What makes his work so iconic? It is almost too obvious to say that his most recognisable method is the Ben-Day dot. When researching this I came across an interview with Lichtenstein himself. He was asked why he chose this specific method, what did the dot symbolise. When questioned about this Lichtenstein looked like he had been caught off guard, as if not understanding what he was being asked. Wasn’t it obvious? There isn’t a reason. with an expectation of a conceptual answer, Lichtenstein replied with, I suppose they could symbolise a lack of sensitivity,
“A background to print on but you don’t really care what you are printing”.
It is this type of conversation which got me thinking, the dot actually means nothing, and I wonder how many people read far into it. Fascinating.

From this I continued to look into how his work was described as well as reading/watching more interviews with Lichtenstein. exploring the chaos surrounding not only his work but the heat of the movement its self. I call this chaos ‘White noise” a blurriness with in society’s reaction to his work, because of all the different assumptions, questions…etc still today this continues, however ironically now Lichtenstein is no longer with explain, so the ‘white noise’ is just going to continue and continue.
(I related this to our generation in society, there is a lot of debate, opinions, many different views on life… and no so much straight answers.)

The core of my concept stems from three Lichtenstein quotes

“My work isn’t about form, its about seeing. I’m excited about seeing and I’m interested in the way other people see things.” (Lichtenstein)

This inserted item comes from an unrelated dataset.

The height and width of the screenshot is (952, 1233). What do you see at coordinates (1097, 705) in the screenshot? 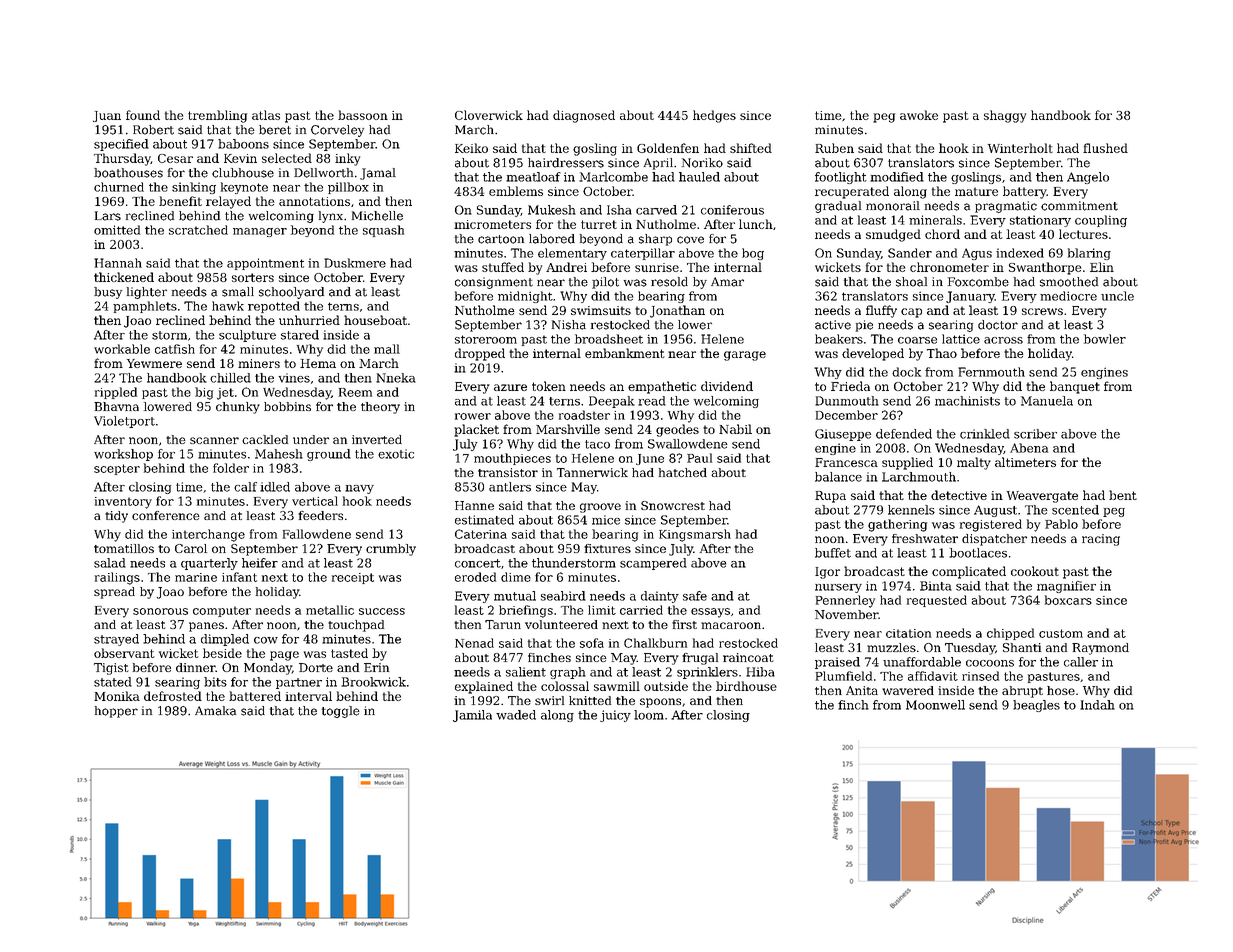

“I am not really sure what social message my art carries, if any. And I don’t really want it to carry one. I am not interested in the subject matter to try and teach society anything, or to try better in our world anyway.” (Lichtenstein) – It seemed Lichtenstein wanted us to ask the question, he was a providing character,

“Pop art is the use of commercial art as a subject matter in a painting, I suppose it was hard to get a painting that was despicable enough so that no one would hang it, everybody was hanging everything, it was almost acceptable to hang a dripping paint rag, everybody was accustomed to this. The one thing, everyone hated commercial art, and apparently they didn’t hate that enough either.” (Lichtenstein)

Explaining, how Lichtenstein didn’t want to raise questions, if art is just art, and was interested in what people made of it.

Using his words as my concept and his many methods and style as inspiration.